Here, whiteness works as a concept that cannot be named, and conditions common sense engagement with issues of social justice. In fact, the idea of white privilege is actively denied in the CRED (2021) report, alongside that of The Education Committee (2021) on low attainment amongst ‘forgotten’ white working-class pupils. By contesting critical accounts of the violence of Empire as ‘woke’, the State seeks to protect a version of British culture and society where whiteness is never implicated, and where injustices are individual rather than structural.

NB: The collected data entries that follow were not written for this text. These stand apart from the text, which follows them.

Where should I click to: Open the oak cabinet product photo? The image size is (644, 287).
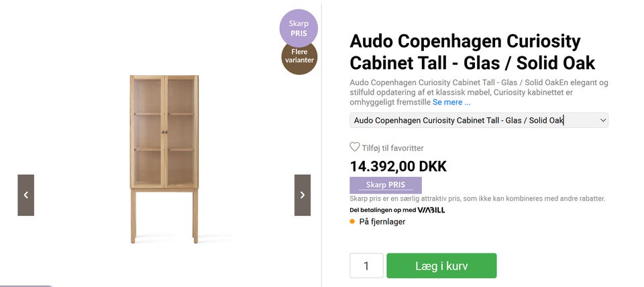tap(164, 158)
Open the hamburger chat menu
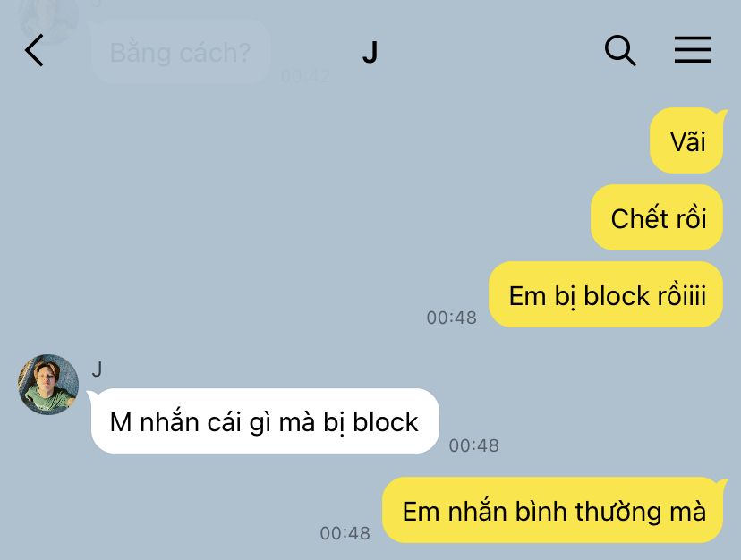Image resolution: width=741 pixels, height=560 pixels. (x=693, y=49)
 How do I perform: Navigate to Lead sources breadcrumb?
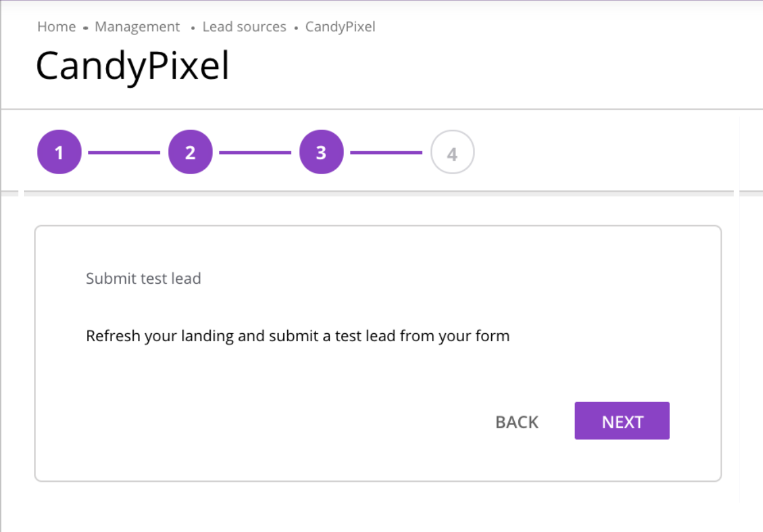244,26
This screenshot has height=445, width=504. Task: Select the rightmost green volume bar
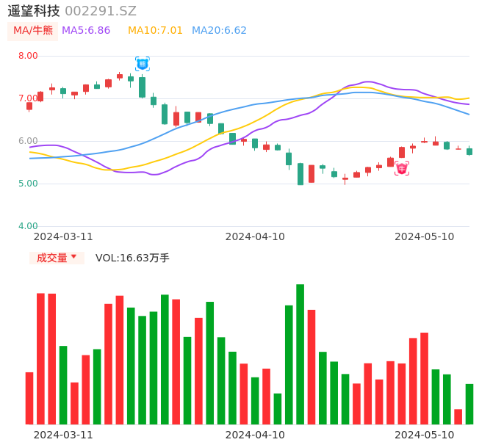click(469, 404)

Thus, in her response to the CRED report, the Minister of State for Equalities, Kemi Badenoch MP, argued (2022) that lack of opportunity cannot simply be linked to ethnic minority disadvantage. Crucial here is the idea of levelling up, rather than any need to dismantle systemic, institutional structures that are marginalising. She argued that society’s focus should be on ‘the agency, resilience and mutual support of and among individuals, families and communities that ultimately drives success and achievement’. In this way, ‘inclusion and belonging’ would lead to acceptance of ‘our country’s rich and complex history’ (ibid.). One route to acceptance is to analyse both positives and negatives, in relation to ‘a more sophisticated and robust analysis of the data’ (ibid.). Such analysis, of course, is also defined by dominant positions in thinking through the parameters and boundaries of algorithmic governance, predicated upon whiteness.

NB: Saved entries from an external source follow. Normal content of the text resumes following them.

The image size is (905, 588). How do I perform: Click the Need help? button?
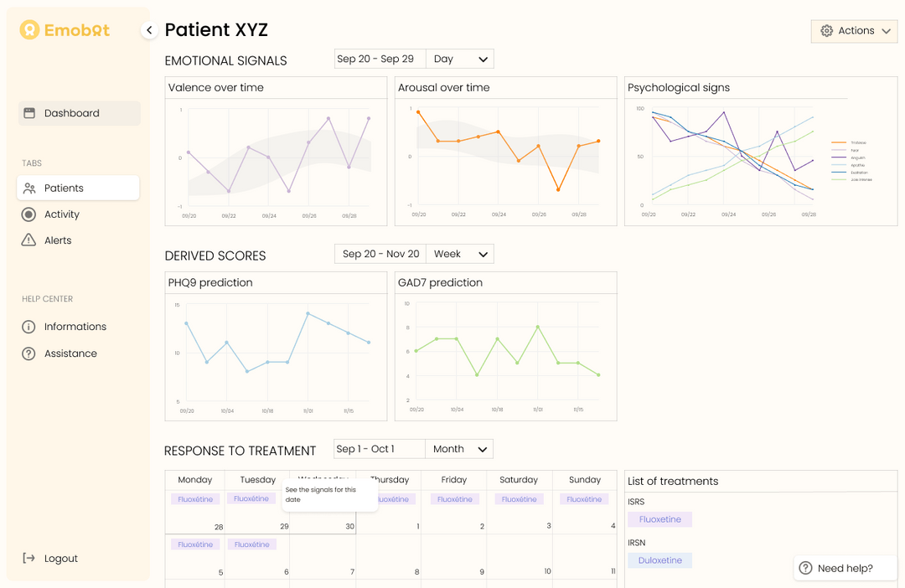(844, 567)
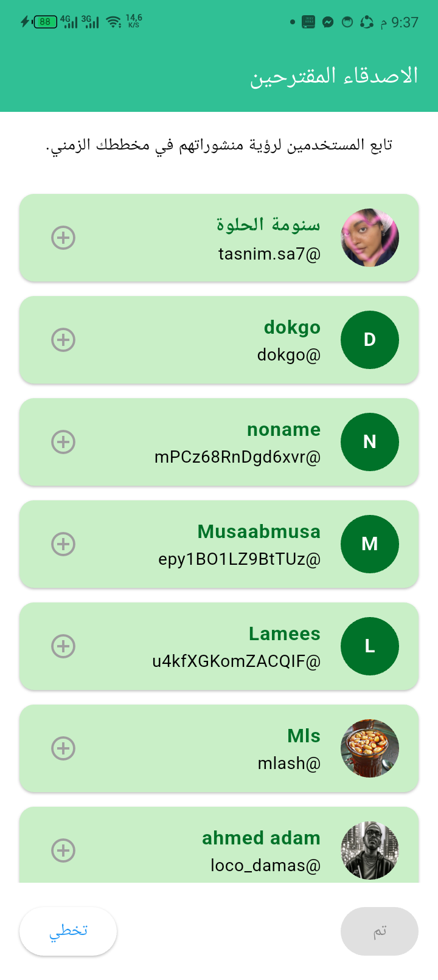This screenshot has width=438, height=980.
Task: Tap the N avatar for noname
Action: (370, 442)
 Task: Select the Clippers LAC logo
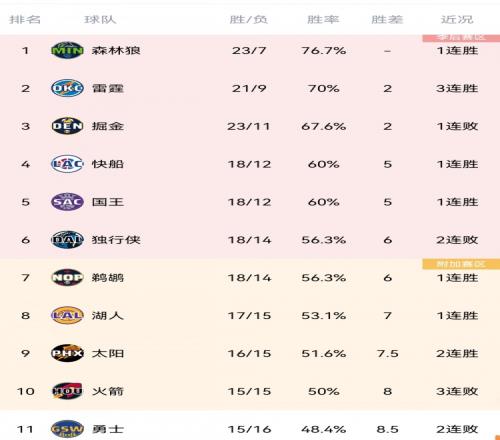[x=67, y=164]
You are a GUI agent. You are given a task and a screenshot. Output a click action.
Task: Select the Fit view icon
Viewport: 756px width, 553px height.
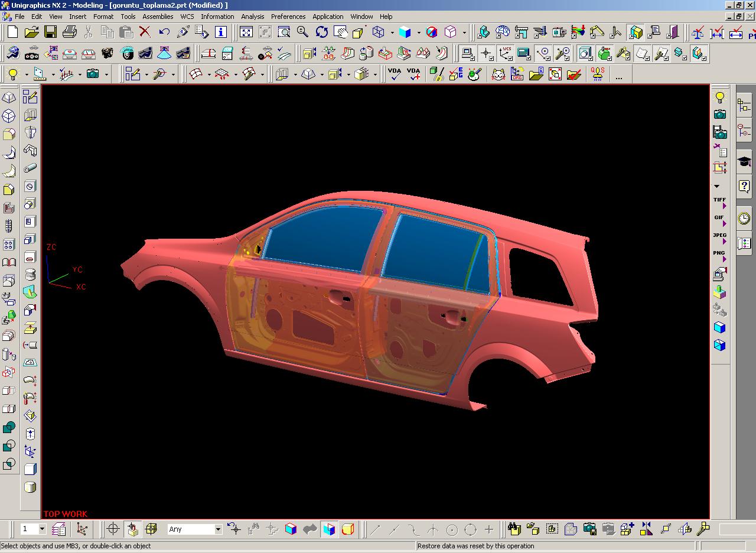tap(246, 32)
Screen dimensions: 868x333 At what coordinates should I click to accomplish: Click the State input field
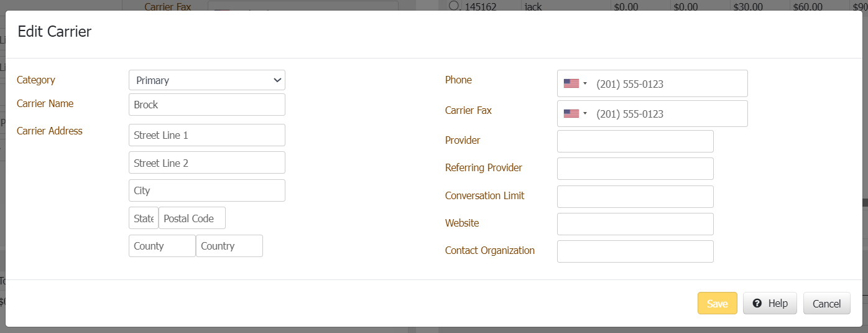143,218
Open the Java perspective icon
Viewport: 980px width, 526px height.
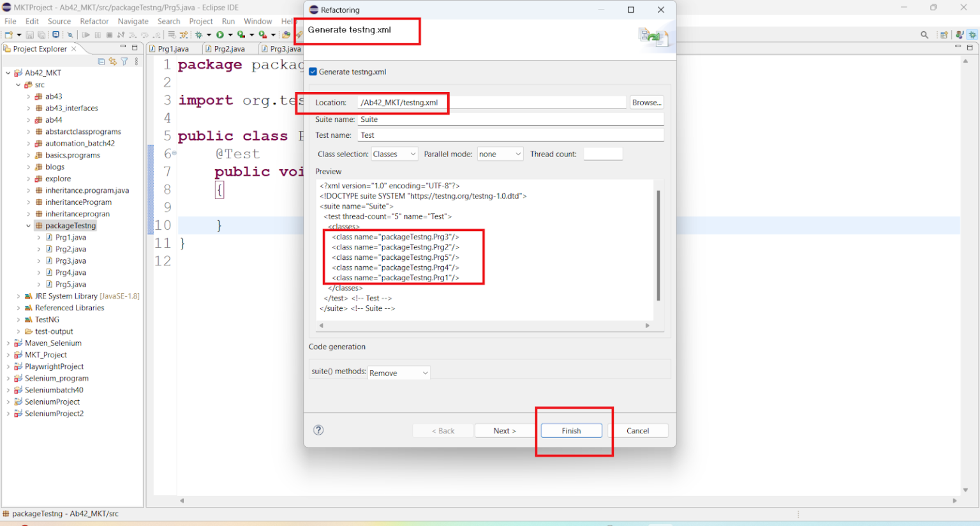tap(959, 35)

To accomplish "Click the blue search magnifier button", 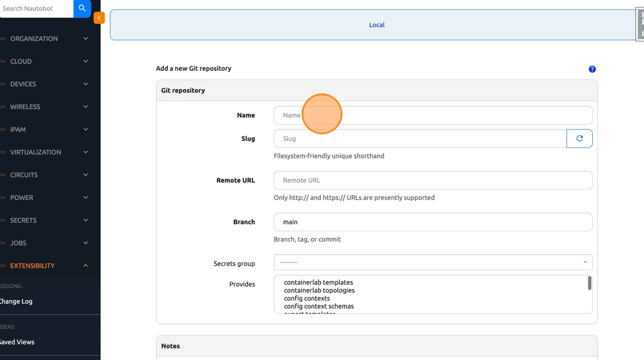I will click(x=82, y=9).
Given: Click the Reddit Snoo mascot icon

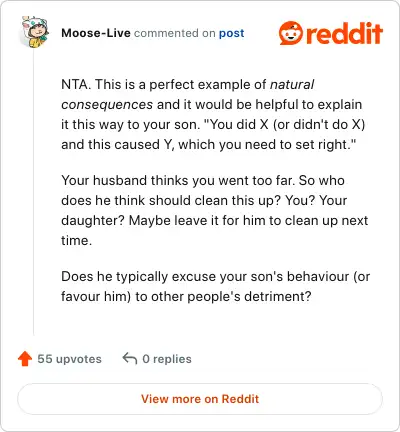Looking at the screenshot, I should coord(290,33).
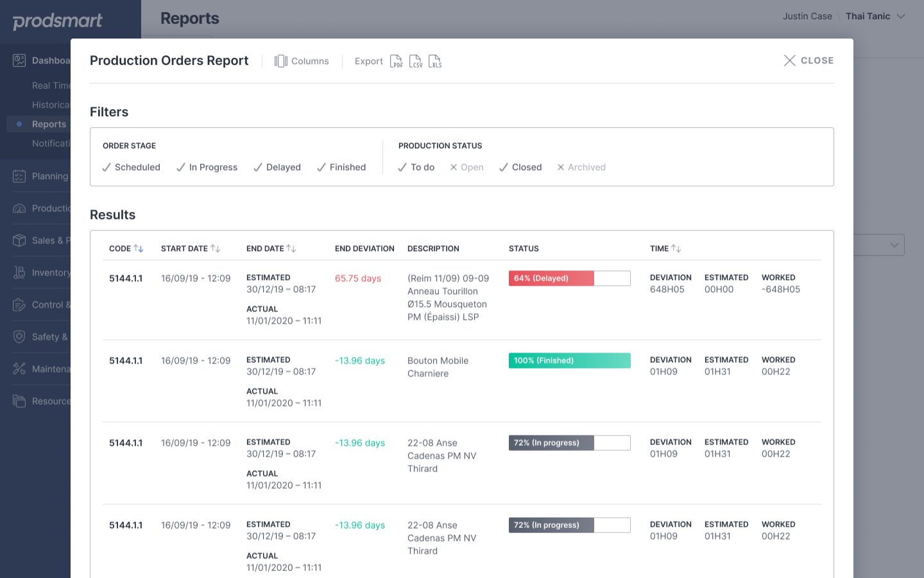This screenshot has height=578, width=924.
Task: Open the dropdown behind the report dialog
Action: click(x=879, y=245)
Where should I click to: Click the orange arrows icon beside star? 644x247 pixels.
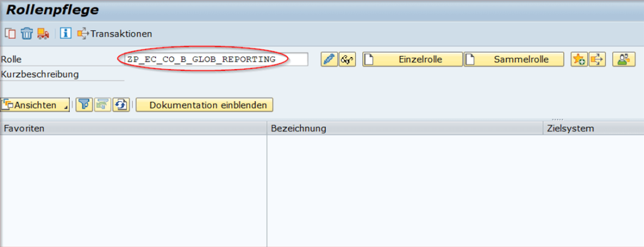597,59
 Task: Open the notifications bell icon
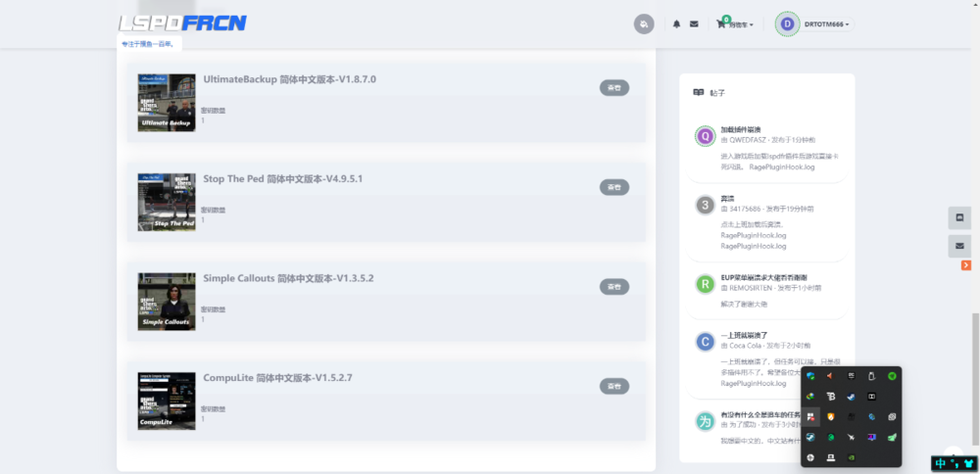pos(676,24)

The plan that supports the idea of Inclusive Britain announced by Badenoch (2022) highlighted five actions (43–46, 53) on universities that reinforce the centrality of teaching quality and standards, the choice-based consumer rights of students, transparency in relation to access and participation targets, and employment outcomes. By focusing upon social mobility as a solution to inequality, the focus for universities becomes high-quality courses, and the demand to ‘clamp down on low-quality courses, which hurt people from disadvantaged backgrounds the most’. Here, regulation ‘will set minimum acceptable standards for student outcomes’, thus reframing injustice in relation to equality of opportunity, robust data and individual resilience.

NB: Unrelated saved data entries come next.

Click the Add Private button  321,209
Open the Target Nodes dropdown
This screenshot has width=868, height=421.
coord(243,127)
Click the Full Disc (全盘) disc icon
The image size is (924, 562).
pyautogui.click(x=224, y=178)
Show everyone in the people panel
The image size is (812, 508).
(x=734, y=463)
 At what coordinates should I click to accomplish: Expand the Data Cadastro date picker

Policy, guidelines and ministerial statements during the pandemic reinforce the connections between individual responsibility, a denial of structural injustices, social mobility and economic growth. Moreover, these sit alongside more vocal, Conservative opposition to any activity that links race or racism to the settler-colonial and racial-patriarchal violence and exploitation that was central to Empire (Biggar, 2021; Gill, 2020). As a result, through policy, the State is seen to defend whiteness, which is integrally linked to the preservation and defence of a particular idea of national institutions like universities. These institutions are then positioned as potential threats to the dominant construction of British history. Moreover, they are threats to the objective, economic process of renewing the nation, in response to the pandemic and Brexit. State intervention in HE seeks to protect whiteness, and its relationship with the history and legacy of hegemonic structures, cultures and practices. This is a moral choice to construct reality around institutions and positions that accept a closed, deterministic system of reproduction, to which there is no alternative.